Zur Begründung der hiergegen eingelegten Rb. hat der Bf. ausgeführt, daß weder aus dem Wortlaut des Gesetzes, das erst ab 1955 Nachholnutzungen vor den außerordentlichen Nutzungen ausnehme, noch aus Rechtsprechung oder Schrifttum der Abzug nachgeholter Nutzungen von dem steuerbegünstigten überhieb des Streitjahres gerechtfertigt sein könne. Die Vorschrift des § 34 Abs. 3 EStG 1953 wolle besonders hohe Gewinne, die bei der Eigenart der Forstwirtschaft in manchen Jahren entstehen, von der vollen Progression der Einkommensteuer ausnehmen. Die vom Finanzgericht vertretene Auffassung widerspreche dem Sinn und Zweck dieser gesetzlichen Vorschrift.
Entscheidungsgründe
Die Prüfung der Rb. ergibt folgendes:
Als außerordentliche Waldnutzungen gelten gemäß § 34 Abs. 3 Satz 2 EStG 1953 ohne Unterschied der Betriebsart alle aus wirtschaftlichen Gründen gebotenen Nutzungen, die über die nach forstwirtschaftlichen Grundsätzen nachhaltig zu erzielenden jährlichen regelmäßigen Nutzungen hinausgehen.
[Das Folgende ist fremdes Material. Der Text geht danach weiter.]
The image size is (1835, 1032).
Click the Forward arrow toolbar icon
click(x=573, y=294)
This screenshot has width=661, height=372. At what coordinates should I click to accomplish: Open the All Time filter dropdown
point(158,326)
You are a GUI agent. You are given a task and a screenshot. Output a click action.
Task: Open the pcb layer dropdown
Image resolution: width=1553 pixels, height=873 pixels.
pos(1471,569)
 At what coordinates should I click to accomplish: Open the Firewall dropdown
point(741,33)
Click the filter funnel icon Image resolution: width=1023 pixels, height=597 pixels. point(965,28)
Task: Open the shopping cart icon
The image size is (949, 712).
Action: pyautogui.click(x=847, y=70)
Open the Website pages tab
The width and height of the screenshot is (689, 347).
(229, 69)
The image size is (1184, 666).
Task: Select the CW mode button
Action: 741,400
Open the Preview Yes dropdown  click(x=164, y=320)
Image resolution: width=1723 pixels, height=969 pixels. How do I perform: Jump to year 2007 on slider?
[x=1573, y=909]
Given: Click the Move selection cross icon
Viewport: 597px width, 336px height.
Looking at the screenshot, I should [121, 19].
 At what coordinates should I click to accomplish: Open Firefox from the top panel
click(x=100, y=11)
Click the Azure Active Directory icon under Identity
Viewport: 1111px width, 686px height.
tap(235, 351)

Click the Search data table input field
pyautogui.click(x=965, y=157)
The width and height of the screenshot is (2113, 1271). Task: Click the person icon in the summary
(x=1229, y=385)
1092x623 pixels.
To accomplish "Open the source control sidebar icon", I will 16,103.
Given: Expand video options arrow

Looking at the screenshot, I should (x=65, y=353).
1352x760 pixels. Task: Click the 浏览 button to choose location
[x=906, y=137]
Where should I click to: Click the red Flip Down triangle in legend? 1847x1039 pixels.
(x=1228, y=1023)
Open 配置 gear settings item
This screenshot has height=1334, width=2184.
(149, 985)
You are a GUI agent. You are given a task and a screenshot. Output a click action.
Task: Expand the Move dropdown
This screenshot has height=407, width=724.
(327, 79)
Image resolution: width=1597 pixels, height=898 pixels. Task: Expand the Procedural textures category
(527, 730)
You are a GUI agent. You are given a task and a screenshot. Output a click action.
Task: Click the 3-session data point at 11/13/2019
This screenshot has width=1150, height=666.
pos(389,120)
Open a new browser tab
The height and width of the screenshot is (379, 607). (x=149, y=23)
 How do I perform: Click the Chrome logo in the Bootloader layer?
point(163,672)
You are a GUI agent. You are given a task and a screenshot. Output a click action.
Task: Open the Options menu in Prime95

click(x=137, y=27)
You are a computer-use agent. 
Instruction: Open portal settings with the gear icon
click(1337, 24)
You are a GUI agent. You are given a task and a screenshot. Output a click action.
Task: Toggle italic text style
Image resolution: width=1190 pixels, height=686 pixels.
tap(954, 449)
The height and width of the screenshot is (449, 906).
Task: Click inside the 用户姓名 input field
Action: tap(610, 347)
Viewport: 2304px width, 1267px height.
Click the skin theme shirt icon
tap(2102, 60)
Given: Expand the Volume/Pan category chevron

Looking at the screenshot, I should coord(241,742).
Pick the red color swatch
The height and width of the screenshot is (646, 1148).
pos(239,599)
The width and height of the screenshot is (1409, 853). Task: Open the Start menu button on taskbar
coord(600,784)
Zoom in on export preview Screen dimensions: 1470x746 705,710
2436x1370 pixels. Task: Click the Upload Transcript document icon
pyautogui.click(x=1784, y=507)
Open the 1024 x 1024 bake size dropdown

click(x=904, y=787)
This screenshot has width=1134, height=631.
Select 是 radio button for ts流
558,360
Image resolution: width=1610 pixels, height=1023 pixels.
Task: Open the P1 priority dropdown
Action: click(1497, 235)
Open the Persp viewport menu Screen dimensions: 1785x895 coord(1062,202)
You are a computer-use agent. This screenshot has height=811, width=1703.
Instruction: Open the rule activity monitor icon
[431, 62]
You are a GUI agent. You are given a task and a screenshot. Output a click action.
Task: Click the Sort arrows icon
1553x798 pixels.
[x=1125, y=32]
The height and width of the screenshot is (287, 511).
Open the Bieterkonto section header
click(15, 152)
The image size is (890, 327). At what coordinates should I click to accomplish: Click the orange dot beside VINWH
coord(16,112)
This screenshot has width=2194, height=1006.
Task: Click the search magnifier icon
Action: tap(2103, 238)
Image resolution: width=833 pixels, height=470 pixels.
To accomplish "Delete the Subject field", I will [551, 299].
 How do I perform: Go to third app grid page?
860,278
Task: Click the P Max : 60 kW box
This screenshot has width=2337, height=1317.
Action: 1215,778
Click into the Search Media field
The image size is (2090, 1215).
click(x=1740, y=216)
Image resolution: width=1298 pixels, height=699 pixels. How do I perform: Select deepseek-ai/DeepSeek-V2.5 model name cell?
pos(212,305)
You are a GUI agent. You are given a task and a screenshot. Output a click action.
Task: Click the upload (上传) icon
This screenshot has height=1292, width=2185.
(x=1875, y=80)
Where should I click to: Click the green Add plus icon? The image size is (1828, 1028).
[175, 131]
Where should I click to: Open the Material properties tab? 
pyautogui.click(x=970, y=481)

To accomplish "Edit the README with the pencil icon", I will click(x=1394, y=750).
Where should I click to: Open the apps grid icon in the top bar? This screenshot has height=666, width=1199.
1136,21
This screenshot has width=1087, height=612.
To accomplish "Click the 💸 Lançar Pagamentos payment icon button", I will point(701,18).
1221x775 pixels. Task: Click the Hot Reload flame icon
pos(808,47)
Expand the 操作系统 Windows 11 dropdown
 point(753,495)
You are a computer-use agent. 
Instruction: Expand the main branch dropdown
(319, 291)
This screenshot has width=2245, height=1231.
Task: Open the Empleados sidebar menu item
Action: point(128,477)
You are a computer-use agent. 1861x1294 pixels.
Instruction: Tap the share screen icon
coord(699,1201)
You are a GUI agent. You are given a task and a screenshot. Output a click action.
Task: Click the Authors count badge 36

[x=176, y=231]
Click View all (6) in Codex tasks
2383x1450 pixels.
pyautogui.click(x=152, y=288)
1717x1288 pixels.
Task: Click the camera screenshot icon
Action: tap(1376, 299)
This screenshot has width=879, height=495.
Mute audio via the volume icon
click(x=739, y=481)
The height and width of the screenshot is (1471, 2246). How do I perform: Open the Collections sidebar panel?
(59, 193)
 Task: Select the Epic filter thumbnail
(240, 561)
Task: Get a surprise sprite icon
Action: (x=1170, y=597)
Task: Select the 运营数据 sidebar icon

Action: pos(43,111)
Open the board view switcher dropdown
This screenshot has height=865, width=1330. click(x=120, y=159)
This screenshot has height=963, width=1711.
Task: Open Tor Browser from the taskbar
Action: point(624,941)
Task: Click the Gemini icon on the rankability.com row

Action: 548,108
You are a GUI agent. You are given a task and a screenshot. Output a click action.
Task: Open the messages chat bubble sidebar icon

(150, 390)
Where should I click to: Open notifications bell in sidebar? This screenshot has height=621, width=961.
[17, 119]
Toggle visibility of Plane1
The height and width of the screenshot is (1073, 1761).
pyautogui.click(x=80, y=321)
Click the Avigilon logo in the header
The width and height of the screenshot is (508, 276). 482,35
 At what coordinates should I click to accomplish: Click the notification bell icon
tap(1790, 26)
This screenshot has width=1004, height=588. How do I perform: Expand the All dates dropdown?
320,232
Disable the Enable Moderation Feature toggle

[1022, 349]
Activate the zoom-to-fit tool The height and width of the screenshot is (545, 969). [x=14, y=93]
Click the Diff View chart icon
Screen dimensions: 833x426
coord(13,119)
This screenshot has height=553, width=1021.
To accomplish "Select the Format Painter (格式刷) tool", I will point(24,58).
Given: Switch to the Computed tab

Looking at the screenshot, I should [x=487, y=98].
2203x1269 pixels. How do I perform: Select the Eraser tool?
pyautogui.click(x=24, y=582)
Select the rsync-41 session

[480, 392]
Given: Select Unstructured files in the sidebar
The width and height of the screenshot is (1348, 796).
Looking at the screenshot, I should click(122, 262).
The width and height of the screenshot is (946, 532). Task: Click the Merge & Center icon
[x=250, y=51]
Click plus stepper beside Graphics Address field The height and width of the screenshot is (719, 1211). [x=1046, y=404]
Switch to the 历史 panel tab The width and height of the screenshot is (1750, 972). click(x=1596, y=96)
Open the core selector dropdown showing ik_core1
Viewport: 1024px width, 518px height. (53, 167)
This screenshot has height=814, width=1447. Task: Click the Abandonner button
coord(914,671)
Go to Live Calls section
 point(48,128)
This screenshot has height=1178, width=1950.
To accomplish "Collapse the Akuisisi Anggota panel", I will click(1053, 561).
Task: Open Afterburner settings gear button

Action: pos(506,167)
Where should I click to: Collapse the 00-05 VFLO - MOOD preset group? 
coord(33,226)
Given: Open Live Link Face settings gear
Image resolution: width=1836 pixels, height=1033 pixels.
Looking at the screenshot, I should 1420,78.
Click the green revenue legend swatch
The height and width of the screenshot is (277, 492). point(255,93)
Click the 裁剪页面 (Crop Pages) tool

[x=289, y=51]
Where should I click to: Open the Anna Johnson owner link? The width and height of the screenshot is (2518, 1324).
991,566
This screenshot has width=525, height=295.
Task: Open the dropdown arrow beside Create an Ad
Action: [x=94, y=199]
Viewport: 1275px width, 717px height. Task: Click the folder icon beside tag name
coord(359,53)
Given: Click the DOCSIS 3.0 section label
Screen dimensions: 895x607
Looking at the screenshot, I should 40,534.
Das Finanzgericht vertritt die Auffassung, daß eine außerordentliche Waldnutzung grundsätzlich nur dann vorliege, wenn über die für eine ordnungsmäßige Nutzung festgelegte Holzmenge hinaus, und zwar nicht nur über die des laufenden Wirtschaftsjahres, sondern auch über die der vorangegangenen Wirtschaftsjahre, eingeschlagen werde. Es müsse also im allgemeinen ein Eingriff in die Substanz vorliegen, die bei Einhaltung des jährlichen Hiebsatzes noch vorhanden wäre. Der Einschlag der planmäßig vorgesehenen Holzmenge sei eine ordentliche Nutzung, und zwar auch dann, wenn er erst in einem späteren Jahre erfolge. Die Nachholung ordentlicher Nutzungen könne daher selbst dann nicht zu einer Steuervergünstigung führen, wenn der Erlös daraus zur Deckung eines dringenden Kapitalbedarfes benötigt worden sei.
Dieser Auffassung kann nicht gefolgt werden. Wie der Reichsfinanzhof in der auch vom Finanzgericht angezogenen Entscheidung VI A 41/28 vom 11. Juli 1928 (Steuer und Wirtschaft 1928 Nr. 571), die den im wesentlichen mit § 34 Abs. 3 EStG gleichlautenden § 59 EStG 1925 betraf, ausgeführt hat, bringt es der Betrieb der Forstwirtschaft mit sich, Wirtschaftspläne auf lange Sicht aufzustellen und in ihnen die nach forstwirtschaftlichen Grundsätzen jährlich zu erzielenden Nutzungen festzulegen. Dabei könne der zunächst aufgestellte Wirtschaftsplan im Laufe der Zeit zu unwirtschaftlichen Einsparungen führen, die möglichst rasch beseitigt werden müßten, oder aber die persönliche Ansicht des Waldbesitzers über die nachhaltig zu erzielenden jährlichen regelmäßigen Waldnutzungen könne sich ändern. In allen diesen Fällen könne es vorkommen, daß frühere Einsparungen - sei es nun, daß sie sich wirklich als solche darstellten oder nur für solche gehalten würden - nachgeholt würden. In diesen Fällen entspreche es dem Wortlaut des § 59 EStG 1925, die Vergünstigung zu gewähren, ohne daß es darauf ankomme, ob in den Waldbestand, also in die Substanz, eingegriffen worden sei.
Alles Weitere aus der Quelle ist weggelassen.